Ivan Ruviditch identifies most strongly as a Sinologist. While living in China, he has been committed as a scholar to promoting academic exchange and various cooperation projects among universities in Shanghai and France.
In 2019, he joined the Chinese Department at ECNU as a foreign teacher by chance and taught Chinese comparative literature to Chinese and foreign students and gave lectures in English to Chinese and German students. He hopes to “exchange classical poetry with Chinese scholars from the perspective of overseas Sinology and create sparks of different thought.”
In addition to being a Sinologist, Ivan is also a drama teacher and stage director. He spearheaded the establishment of an international theater studio to attract theatre lovers to form a troupe and provide them with professional stage direction for literary and artistic play productions. In collaboration with the Shanghai Dramatic Arts Center and a French director, he participated in the Chinese version of the acclaimed British play Black Bird.

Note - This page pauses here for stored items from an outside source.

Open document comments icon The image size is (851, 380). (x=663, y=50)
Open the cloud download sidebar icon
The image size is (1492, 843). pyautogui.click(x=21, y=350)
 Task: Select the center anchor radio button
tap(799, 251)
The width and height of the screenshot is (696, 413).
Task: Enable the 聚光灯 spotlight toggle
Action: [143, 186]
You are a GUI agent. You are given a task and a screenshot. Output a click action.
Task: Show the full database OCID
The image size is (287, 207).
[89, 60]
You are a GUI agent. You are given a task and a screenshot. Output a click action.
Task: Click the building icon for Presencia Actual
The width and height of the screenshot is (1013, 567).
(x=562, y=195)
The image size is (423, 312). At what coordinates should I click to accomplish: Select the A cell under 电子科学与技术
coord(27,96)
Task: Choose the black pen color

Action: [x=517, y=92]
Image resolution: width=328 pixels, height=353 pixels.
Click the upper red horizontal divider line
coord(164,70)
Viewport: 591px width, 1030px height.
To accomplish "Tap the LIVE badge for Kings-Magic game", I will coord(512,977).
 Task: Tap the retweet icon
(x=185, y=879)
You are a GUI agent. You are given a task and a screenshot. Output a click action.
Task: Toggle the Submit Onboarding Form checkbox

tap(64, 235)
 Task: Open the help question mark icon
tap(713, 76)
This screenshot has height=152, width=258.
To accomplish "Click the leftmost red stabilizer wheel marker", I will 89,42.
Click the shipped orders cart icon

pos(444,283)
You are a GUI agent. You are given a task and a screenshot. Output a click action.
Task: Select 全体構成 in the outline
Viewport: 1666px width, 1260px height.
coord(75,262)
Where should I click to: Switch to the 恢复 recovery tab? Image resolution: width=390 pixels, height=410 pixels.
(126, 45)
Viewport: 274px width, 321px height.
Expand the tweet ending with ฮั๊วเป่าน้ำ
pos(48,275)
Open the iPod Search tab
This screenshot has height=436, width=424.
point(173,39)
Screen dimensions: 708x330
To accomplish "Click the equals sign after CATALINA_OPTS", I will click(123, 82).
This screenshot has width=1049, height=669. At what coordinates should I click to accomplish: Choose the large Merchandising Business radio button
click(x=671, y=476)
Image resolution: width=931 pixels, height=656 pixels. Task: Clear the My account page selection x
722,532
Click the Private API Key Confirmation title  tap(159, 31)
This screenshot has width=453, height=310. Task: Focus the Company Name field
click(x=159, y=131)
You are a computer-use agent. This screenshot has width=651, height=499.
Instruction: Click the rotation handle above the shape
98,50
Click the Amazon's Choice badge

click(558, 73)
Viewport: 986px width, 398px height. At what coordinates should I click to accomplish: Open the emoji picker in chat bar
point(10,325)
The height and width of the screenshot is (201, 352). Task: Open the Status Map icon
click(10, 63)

Ivan rehearses with the actors.
Ivan’s dual identity as a Sinologist and artist has allowed him to break down barriers between traditional literature and drama. As he explains, “Drama is interrelated with Chinese ancient literature. Various poetic forms are omnipresent in Chinese opera, which brings me back to ancient Chinese culture.”
In 2017, Ivan collaborated with Chinese scriptwriters to adapt Guan Hanqing’s Yuan dynasty drama, Rescued by a Coquette. This production achieved a new level of dramatic aesthetics by combining Chinese and Western elements with personal thinking and a modern stage style that retained classical charm.
Ivan states, “To most westerners, Chinese characters, like hieroglyphs, are one of the most mysterious and striking Oriental symbols.” Having studied Chinese classical literature for decades, Ivan has gained a more in-depth view of Chinese culture.
“I think the charm of Chinese culture lies not only in words but also in the poetry. Metaphors are typical phenomena. They seem to talk about pictures and landscapes but are about feelings.”
In Ivan’s opinion, to appreciate poetry, one must break through the limitation of “seeing mountains as mountains, water as water” to see “mountains not as mountains, water not as water” to better interpret hidden meanings. In ancient Chinese poetry, figures of speech such as “Bi(比)” and “Xing(兴)” are commonly used one’s emotion by portraying image of objects or scenery. Ivan has found endless pleasure in comparing Chinese and Western poetry.
“The most special thing in Chinese poetry is taking advantage of a scene to express one’s emotion. For example, poems by Wang Wei(王维) or Li Bai(李白), at first glance, make no mention of emotion at all until the last line: “The after glow of the setting sun in the deep forest, as in the moss and pleasant scenery (返景入深林，复照青苔上). Watching each other, neither getting tired: Only the Jing Ting Mountain and I (相看两不厌，只有敬亭山).” To bring one’s own feelings into objects and to use implied meaning, implicit style and sense of insight, these are the most prominent characteristics of Chinese cultural forms that pursue the art of the unsaid.
In an era of globalization, cultural exchanges among countries are becoming more frequent. Ivan has been thinking about the difficulty of understanding Chinese culture and spreading it around the world.
The translation criteria of “faithfulness, expressiveness and elegance” are important in cultural exchange. Translators and Sinologists are important facilitators of cultural exchange, and their excellent work has underpinned Ivan’s affinity with Chinese culture.
Although these cultural connections are important, Ivan believes that the first thing needed to spread Chinese culture overseas is to strengthen the domestic mass base for it.“As long as a local culture has developed to a certain extent, full of vitality and prominent value, then it will naturally go to a global stage.”
China is a vast country with abundant resources and diverse cultures.“We should support the cultural industry, arts education, and encourage young artists to explore and hold various activities such as theaters, exhibitions, movies, reading parties so that the local culture will gradually enrich and promote the surrounding areas’ development.”
Ivan also points out the importance of another three words: belonging, identity, and pride.“The most important thing is to make Chinese people really appreciate their local literary and art workers, respect their unique culture, and thus developing national pride and confidence.”
Ivan has a deep understanding of Shanghai, which has become his second home.“China is developing very fast. When I came to study in my sophomore year, the wooden houses on Nanjing West Road in Shanghai were still there, but now Lujiazui is full of high-rise buildings. Living in this international metropolis gives me a sense of inclusive openness.”
Buy a cup of coffee from a store on a busy street, read a volume of poetry in front of a table under the dim lights, direct a play in a colorful theater. Tradition and modernity, classicism, and fashion are perfectly integrated into Ivan’s life. His story that includes China, Shanghai, and Chinese culture continues.